Cyber Incident Victim: Concevis AG
Date:
Nov 2023
Location:
Switzerland
Summary
A Swiss software provider specializing in public administration and financial sector solutions experienced a ransomware attack resulting in server encryption and data theft, including operational information from federal entities. Despite the attackers' ransom demands and threats to release stolen data, the victim did not comply, prompting ongoing criminal investigations involving federal prosecutors. Several federal offices were potentially impacted, though no compromise of their systems was detected; external security experts and national cybersecurity authorities are coordinating forensic analysis and mitigation efforts.
| CIA Posture | Motives | Tactics, Techniques & Procedures |
|---|---|---|
| Available to members | 2 motives | 1 technique |
| Threat Actors | Type | Location |
|---|---|---|
| 0 actors | Available to members | Available to members |
Description
The ransomware attack targeting Concevis AG occurred during the weekend of November 4–5, 2023. Attackers compromised the Swiss software provider’s systems, exfiltrated data, and encrypted all company servers using robust encryption mechanisms designed to obstruct forensic analysis. Following the encryption, the perpetrators issued a ransom demand, which Concevis declined to pay, prompting threats to publish stolen data on the Darknet. The company promptly notified its clients, including multiple Swiss federal administrative units, and filed a criminal complaint with the Basel-Stadt Public Prosecutor’s Office, later escalated to the Federal Prosecutor’s Office. Concevis engaged external cybersecurity specialists to assist with forensic investigations and incident response, though the encryption tactics significantly complicated efforts to determine the full scope of data theft. Initial assessments indicated a high probability of extensive data exfiltration, including older operational data belonging to federal entities.

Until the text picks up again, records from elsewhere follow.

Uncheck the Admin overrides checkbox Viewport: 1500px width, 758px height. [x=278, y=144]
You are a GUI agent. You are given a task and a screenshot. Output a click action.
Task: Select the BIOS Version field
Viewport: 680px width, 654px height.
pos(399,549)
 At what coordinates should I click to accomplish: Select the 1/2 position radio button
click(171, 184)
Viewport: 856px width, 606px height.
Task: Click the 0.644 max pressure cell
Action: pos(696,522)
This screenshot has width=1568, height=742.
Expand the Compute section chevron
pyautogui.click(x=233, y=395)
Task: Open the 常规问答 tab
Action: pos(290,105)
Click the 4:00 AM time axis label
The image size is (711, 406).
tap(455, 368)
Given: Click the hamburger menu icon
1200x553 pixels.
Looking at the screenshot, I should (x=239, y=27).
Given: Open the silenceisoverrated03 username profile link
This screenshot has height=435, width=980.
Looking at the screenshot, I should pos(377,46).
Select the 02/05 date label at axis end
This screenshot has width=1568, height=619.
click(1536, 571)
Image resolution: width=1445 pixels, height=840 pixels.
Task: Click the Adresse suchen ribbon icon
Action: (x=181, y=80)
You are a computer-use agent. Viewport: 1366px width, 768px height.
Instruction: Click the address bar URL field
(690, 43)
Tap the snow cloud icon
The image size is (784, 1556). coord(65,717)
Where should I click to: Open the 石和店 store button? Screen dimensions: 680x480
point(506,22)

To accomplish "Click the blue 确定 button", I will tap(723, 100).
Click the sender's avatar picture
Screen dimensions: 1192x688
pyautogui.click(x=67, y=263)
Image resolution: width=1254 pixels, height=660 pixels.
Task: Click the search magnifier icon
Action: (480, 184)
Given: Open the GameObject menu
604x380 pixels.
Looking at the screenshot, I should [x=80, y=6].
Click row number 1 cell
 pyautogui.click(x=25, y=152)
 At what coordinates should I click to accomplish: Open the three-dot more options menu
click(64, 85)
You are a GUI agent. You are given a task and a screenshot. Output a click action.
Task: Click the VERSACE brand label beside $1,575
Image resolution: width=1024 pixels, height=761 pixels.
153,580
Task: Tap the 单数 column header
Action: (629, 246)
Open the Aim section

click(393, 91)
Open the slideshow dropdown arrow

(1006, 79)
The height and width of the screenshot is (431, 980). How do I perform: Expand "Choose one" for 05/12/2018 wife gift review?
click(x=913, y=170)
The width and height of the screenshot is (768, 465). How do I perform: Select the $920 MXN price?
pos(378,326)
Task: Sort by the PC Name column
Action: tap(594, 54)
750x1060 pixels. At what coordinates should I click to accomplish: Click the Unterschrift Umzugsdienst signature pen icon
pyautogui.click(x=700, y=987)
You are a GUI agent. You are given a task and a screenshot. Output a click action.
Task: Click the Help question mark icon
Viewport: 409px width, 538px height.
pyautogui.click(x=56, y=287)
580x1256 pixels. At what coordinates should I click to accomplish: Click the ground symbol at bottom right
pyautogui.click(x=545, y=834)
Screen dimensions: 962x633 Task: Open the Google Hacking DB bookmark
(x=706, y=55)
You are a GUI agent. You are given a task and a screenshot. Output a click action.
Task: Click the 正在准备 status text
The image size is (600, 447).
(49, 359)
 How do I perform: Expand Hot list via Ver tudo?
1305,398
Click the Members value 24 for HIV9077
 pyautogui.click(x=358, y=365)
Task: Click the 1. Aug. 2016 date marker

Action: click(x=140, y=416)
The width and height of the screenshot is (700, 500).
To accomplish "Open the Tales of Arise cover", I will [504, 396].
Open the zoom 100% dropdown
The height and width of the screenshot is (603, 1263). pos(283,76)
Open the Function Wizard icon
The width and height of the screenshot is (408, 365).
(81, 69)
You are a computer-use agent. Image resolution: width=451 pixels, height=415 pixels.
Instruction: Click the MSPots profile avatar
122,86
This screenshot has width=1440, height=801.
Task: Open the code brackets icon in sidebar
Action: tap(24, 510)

Affected federal clients included the Federal Office for Civil Protection, Federal Office for Spatial Development, Federal Statistical Office, Federal Office of Civil Aviation, Federal Tax Administration, and Training Command, though no direct compromise of federal systems was identified. Concevis emphasized that its applications for federal clients were operated by third-party service providers, reducing immediate risks to government infrastructure. The National Cyber Security Centre (NCSC) assumed coordination of federal response efforts, maintaining communication with Concevis, law enforcement, and impacted agencies while refraining from public speculation pending further analysis. Ongoing investigations focused on identifying precisely which datasets were stolen and which federal units faced exposure risks. The company’s managing director, Karl Lukas, publicly acknowledged disruptions to customers but declined detailed commentary citing the active criminal probe and operational sensitivities.